Manchester Centre for Genomic Medicine, St. Mary's Hospital, Central Manchester NHS Trust, Manchester Academic Health Science Centre, Manchester, UK.
Divison of Evolution and Genomic Sciences, School of Biology, Faculty of Biology, Medicine and Health, University of Manchester, Manchester, UK.
Arch Dis Child. 2017 Nov;102(11):1019-1029. doi: 10.1136/archdischild-2017-312738. Epub 2017 May 3.
Inborn errors of metabolism (IEMs) underlie a substantial proportion of paediatric disease burden but their genetic diagnosis can be challenging using the traditional approaches.
We designed and validated a next-generation sequencing (NGS) panel of 226 IEM genes, created six overlapping phenotype-based subpanels and tested 102 individuals, who presented clinically with suspected childhood-onset IEMs.
In 51/102 individuals, NGS fully or partially established the molecular cause or identified other actionable diagnoses. Causal mutations were identified significantly more frequently when the biochemical phenotype suggested a specific IEM or a group of IEMs (p<0.0001), demonstrating the pivotal role of prior biochemical testing in guiding NGS analysis. The NGS panel helped to avoid further invasive, hazardous, lengthy or expensive investigations in 69% individuals (p<0.0001). Additional functional testing due to novel or unexpected findings had to be undertaken in only 3% of subjects, demonstrating that the use of NGS does not significantly increase the burden of subsequent follow-up testing. Even where a molecular diagnosis could not be achieved, NGS-based approach assisted in the management and counselling by reducing the likelihood of a high-penetrant genetic cause.
NGS has significant clinical utility for the diagnosis of IEMs. Biochemical testing and NGS analysis play complementary roles in the diagnosis of IEMs. Incorporating NGS into the diagnostic algorithm of IEMs can improve the accuracy of diagnosis.
先天性代谢缺陷(IEMs)是儿童疾病负担的重要组成部分,但使用传统方法进行遗传诊断具有挑战性。

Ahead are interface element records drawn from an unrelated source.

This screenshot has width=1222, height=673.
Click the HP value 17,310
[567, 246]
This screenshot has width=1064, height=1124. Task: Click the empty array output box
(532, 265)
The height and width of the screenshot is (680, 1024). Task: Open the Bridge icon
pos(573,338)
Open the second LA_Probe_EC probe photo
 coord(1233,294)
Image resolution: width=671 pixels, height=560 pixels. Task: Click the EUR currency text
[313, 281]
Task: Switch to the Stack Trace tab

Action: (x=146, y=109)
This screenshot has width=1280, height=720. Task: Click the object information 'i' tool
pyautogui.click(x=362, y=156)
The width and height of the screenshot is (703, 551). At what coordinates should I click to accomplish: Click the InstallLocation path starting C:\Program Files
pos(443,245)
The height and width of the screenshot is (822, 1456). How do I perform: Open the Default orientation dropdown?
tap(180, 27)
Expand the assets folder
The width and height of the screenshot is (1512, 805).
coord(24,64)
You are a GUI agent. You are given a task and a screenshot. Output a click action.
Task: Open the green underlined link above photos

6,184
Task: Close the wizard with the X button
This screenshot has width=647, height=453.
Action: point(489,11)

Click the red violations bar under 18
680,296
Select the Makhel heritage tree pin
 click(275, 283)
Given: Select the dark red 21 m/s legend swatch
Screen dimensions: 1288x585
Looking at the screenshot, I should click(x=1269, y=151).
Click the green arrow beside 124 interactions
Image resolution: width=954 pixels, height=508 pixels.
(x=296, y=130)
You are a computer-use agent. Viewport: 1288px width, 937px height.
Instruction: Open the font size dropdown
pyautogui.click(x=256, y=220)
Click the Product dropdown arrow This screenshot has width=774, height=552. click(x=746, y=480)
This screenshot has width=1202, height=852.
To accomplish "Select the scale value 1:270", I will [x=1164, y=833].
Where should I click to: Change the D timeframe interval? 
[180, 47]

我们设计并验证了一个包含 226 个 IEM 基因的下一代测序(NGS)面板,创建了六个基于重叠表型的子面板,并对 102 名具有疑似儿童期起病 IEM 临床表现的个体进行了测试。
在 102 名个体中,NGS 完全或部分确定了分子病因或确定了其他可采取行动的诊断。当生化表型提示特定的 IEM 或一组 IEM 时,更频繁地鉴定出因果突变(p<0.0001),这表明在指导 NGS 分析时,先前的生化检测具有关键作用。NGS 面板有助于避免 69%的个体进行进一步的侵入性、危险、冗长或昂贵的调查(p<0.0001)。由于新的或意外的发现而需要进行额外的功能测试的个体仅占 3%,这表明使用 NGS 并不会显著增加后续随访测试的负担。即使无法实现分子诊断,基于 NGS 的方法也通过降低高外显率遗传原因的可能性来辅助管理和咨询。
NGS 在 IEMs 的诊断中具有重要的临床应用价值。生化检测和 NGS 分析在 IEMs 的诊断中发挥互补作用。将 NGS 纳入 IEMs 的诊断算法可以提高诊断的准确性。